After we let the mantis and the crab loose in the waters near the rocks in the mini-lagoon across from the Jupiter Lighthouse, we walked out on the short fishing jetty where the usual crop of scary-looking white boys with jail-house tats smoked, swore, and cast their lines with as much “get the fuck out of my way” attitude as they could muster with silent, dead-eyed glances and the straight man’s innate ability to take up space well beyond his body; when they spoke to one another, it was in bursts of grunts, half-syllables, and desultory, obligatory cursing.
The pier stank of dead fish and, in fact, the cement floor was littered with the small, silver carcasses of bait fish that had been yanked from the water with nets and dumped there, where they either ended up at the end of a hook or simply writhed themselves to asphyxiation and then slowly desiccated in the blazing sun. There’s always a terrible sadism to this whole affair of fishing, at least the way these half-savage white boys practice it in this part of Florida. The only moment in which their studied impassivity falls away is when a fish is brought in and the opportunity comes to murder something wild. Best of all is if it is a ray, a barracuda, or a small shark, or anything that can’t be eaten; then the animal can be punished for the sin of its existence with a cruel death.
The tide was high, and the water was a deep blue-black, churning and choppy and flecked in lines of fractal foam. All at once, a swarm of hundreds of small fish, perhaps six or eight inches long, leapt out of the water in a mass; the splash as they fell back was like a wave crashing against the rocks. Over and over it happened around us as we stood at the end of the pier—here, then twenty feet away, then off in the distance and then again in another group just to our left. They were mullet, and they were being hunted. Perhaps a barracuda or spinner sharks, but then we saw the snook vaulting out of the water with them, a convulsion at the surface and the one large fish amid the airborne storm of sleeker mullet, the smear of pale yellow, a dark line on the flank, and the odd, downward slope of its snout before they all disappeared beneath the dark sea.
The boys swore; it was the snook they wanted, and they immediately began casting their lines into the wheelmark on the sea where the last group of mullet had erupted. Pointless, because everything was moving so quickly there, beneath the water, and pointless because a live, frantic mullet is by any stretch a more attractive prey than a small, rigid minnow that stinks of a bad death.

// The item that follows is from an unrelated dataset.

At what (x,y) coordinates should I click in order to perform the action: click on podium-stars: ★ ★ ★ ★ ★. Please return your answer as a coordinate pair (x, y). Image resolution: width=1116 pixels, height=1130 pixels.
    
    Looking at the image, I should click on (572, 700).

We saw perhaps ten schools of mullet leap up, outrunning the snook – the same mullet? the same snook? We couldn’t tell. The scene lasted only a few minutes, and when it was over it was over fast. Whatever had gone on down there, invisible to us, reached its end with no denouement. Irregular peaks and furrows returned to roil across the pitch-dark surface of the sea. After a moment, we turned our backs on the fishermen and walked back toward the beach, smiling at one another shyly, all but laughing out loud at a strange and unfamiliar sensation of grace.
* From Galway Kinnell’s poem, “Fisherman.”